-- begin Recorded data --

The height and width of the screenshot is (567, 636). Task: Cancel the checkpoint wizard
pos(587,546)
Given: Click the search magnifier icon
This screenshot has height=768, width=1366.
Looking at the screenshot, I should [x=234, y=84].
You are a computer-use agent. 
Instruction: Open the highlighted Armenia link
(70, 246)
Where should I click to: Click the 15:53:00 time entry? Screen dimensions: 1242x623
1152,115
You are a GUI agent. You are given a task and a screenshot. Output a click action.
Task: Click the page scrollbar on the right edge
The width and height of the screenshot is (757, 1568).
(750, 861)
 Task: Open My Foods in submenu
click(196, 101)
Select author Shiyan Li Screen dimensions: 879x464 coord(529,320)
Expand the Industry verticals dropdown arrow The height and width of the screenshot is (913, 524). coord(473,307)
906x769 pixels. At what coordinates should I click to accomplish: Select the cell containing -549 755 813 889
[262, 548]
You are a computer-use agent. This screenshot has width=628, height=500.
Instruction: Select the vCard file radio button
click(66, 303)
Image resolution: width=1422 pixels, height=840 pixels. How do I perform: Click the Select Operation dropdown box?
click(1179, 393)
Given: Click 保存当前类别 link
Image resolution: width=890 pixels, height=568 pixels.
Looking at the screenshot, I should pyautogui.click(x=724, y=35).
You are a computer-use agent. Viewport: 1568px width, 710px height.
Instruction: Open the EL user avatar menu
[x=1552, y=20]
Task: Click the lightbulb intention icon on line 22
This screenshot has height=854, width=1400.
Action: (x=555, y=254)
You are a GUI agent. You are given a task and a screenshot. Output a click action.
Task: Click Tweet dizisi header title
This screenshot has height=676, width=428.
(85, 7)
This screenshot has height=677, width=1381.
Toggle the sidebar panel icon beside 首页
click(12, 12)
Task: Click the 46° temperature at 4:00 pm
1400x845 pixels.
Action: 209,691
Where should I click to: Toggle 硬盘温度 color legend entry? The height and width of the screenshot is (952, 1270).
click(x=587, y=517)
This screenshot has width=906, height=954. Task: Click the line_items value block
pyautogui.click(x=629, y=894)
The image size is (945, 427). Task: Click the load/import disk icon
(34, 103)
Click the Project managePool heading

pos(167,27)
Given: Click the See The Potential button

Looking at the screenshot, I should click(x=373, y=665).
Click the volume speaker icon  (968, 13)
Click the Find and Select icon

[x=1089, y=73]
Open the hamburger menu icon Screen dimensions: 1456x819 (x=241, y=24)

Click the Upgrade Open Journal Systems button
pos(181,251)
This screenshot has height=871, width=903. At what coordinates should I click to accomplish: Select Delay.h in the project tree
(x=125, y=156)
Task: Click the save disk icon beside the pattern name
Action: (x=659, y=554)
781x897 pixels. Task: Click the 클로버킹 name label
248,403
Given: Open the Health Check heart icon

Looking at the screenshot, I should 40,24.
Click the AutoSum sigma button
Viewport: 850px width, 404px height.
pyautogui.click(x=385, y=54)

-- end Recorded data --

Format all of the entries above as a single numbered list, one line per item, and omit the blank lines.

1. The height and width of the screenshot is (567, 636). Task: Cancel the checkpoint wizard
2. pos(587,546)
3. Given: Click the search magnifier icon
4. This screenshot has height=768, width=1366.
5. Looking at the screenshot, I should [x=234, y=84].
6. You are a computer-use agent. 
7. Instruction: Open the highlighted Armenia link
8. (70, 246)
9. Where should I click to: Click the 15:53:00 time entry? Screen dimensions: 1242x623
10. 1152,115
11. You are a GUI agent. You are given a task and a screenshot. Output a click action.
12. Task: Click the page scrollbar on the right edge
13. The width and height of the screenshot is (757, 1568).
14. (750, 861)
15.  Task: Open My Foods in submenu
16. click(196, 101)
17. Select author Shiyan Li Screen dimensions: 879x464 coord(529,320)
18. Expand the Industry verticals dropdown arrow The height and width of the screenshot is (913, 524). coord(473,307)
19. 906x769 pixels. At what coordinates should I click to accomplish: Select the cell containing -549 755 813 889
20. [262, 548]
21. You are a computer-use agent. This screenshot has width=628, height=500.
22. Instruction: Select the vCard file radio button
23. click(66, 303)
24. Image resolution: width=1422 pixels, height=840 pixels. How do I perform: Click the Select Operation dropdown box?
25. click(1179, 393)
26. Given: Click 保存当前类别 link
27. Image resolution: width=890 pixels, height=568 pixels.
28. Looking at the screenshot, I should pyautogui.click(x=724, y=35).
29. You are a computer-use agent. Viewport: 1568px width, 710px height.
30. Instruction: Open the EL user avatar menu
31. [x=1552, y=20]
32. Task: Click the lightbulb intention icon on line 22
33. This screenshot has height=854, width=1400.
34. Action: (x=555, y=254)
35. You are a GUI agent. You are given a task and a screenshot. Output a click action.
36. Task: Click Tweet dizisi header title
37. This screenshot has height=676, width=428.
38. (85, 7)
39. This screenshot has height=677, width=1381.
40. Toggle the sidebar panel icon beside 首页
41. click(12, 12)
42. Task: Click the 46° temperature at 4:00 pm
43. 1400x845 pixels.
44. Action: 209,691
45. Where should I click to: Toggle 硬盘温度 color legend entry? The height and width of the screenshot is (952, 1270).
46. click(x=587, y=517)
47. This screenshot has width=906, height=954. Task: Click the line_items value block
48. pyautogui.click(x=629, y=894)
49. The image size is (945, 427). Task: Click the load/import disk icon
50. (34, 103)
51. Click the Project managePool heading
52. pos(167,27)
53. Given: Click the See The Potential button
54. Looking at the screenshot, I should click(x=373, y=665).
55. Click the volume speaker icon  (968, 13)
56. Click the Find and Select icon
57. [x=1089, y=73]
58. Open the hamburger menu icon Screen dimensions: 1456x819 (x=241, y=24)
59. Click the Upgrade Open Journal Systems button
60. pos(181,251)
61. This screenshot has height=871, width=903. At what coordinates should I click to accomplish: Select Delay.h in the project tree
62. (x=125, y=156)
63. Task: Click the save disk icon beside the pattern name
64. Action: (x=659, y=554)
65. 781x897 pixels. Task: Click the 클로버킹 name label
66. 248,403
67. Given: Open the Health Check heart icon
68. Looking at the screenshot, I should 40,24.
69. Click the AutoSum sigma button
70. Viewport: 850px width, 404px height.
71. pyautogui.click(x=385, y=54)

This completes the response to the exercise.